Personal information
- Born: 11 August 1998 (age 27) Melbourne, Victoria
- Height: 1.85 m (6 ft 1 in)
- School: Rowville Secondary College

Netball career
- Playing positions: GK, GD
- Years: Club team / Apps
- 2018–2020: Collingwood Magpies
- 2021 – present: Adelaide Thunderbirds
- Years: National team / Caps
- 2023 – present: Australian Diamonds

= Matilda Garrett =

Australian netball player

Matilda Garrett (born 11 August 1998) is an Australian netball player in the Suncorp Super Netball league, playing for the Adelaide Thunderbirds.

==Career==
Garrett was selected by the Magpies prior to the start of the 2018 season having previously represented Australia at under 21 level and captained her native state of Victoria at under 19 level. Before being picked by Collingwood, Garrett was on the club's training list in 2017 and enjoyed a breakout season with Tasmanian Magpies in the Australian Netball League . Garrett grew up playing netball in the suburb of Narre Warren South.

Garrett finished the 2020 season with the Collingwood Magpies and was then informed she would not receive a contract for the 2021 season. Adelaide Thunderbirds then signed Matilda for 2021.

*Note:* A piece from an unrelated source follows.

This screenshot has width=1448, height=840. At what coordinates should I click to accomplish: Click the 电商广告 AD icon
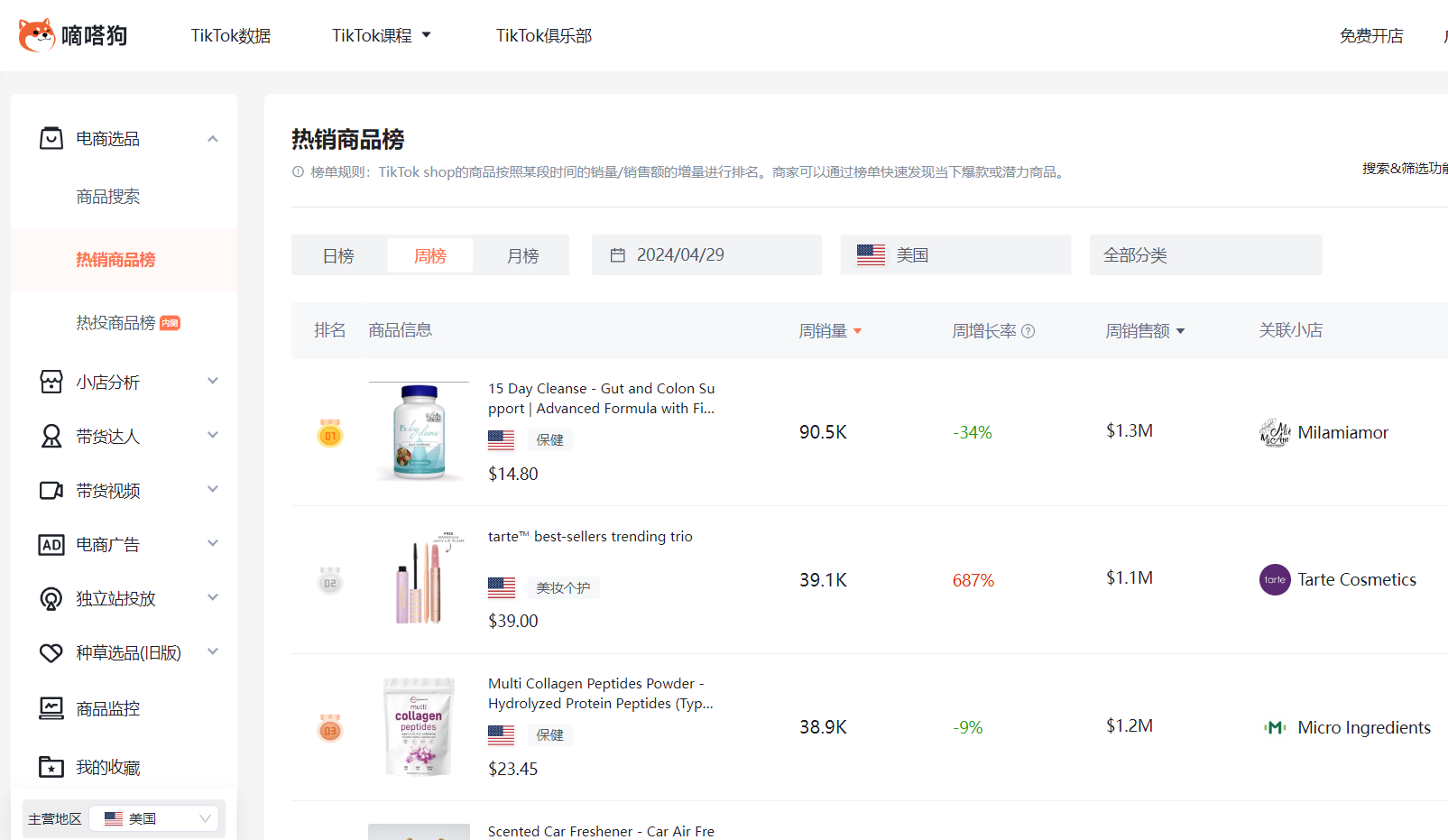coord(51,545)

Debuted for the Australian Diamonds (Player 191) in Cairns against South Africa on 25 October 2023

===Statistics===
Statistics are correct to the end of the 2018 season.

| Season | Team | G/A | GA | RB | CPR | FD | IC | DF | PN | TO | MP |
|---|---|---|---|---|---|---|---|---|---|---|---|
| 2018 | Magpies | 0/0 | 0 | 2 | 6 | 0 | 3 | 13 | 76 | 2 | 8 |
| 2019 | Magpies | 0/0 | 0 | 0 | 0 | 0 | 0 | 0 | 0 | 0 | 0 |
| Career |  | 0/0 | 0 | 2 | 6 | 0 | 3 | 13 | 76 | 2 | 8 |

==Personal life==
Garrett is currently studying a Bachelor of Exercise and Sport Science at Deakin University, after initially studying a Bachelor of Education (Primary).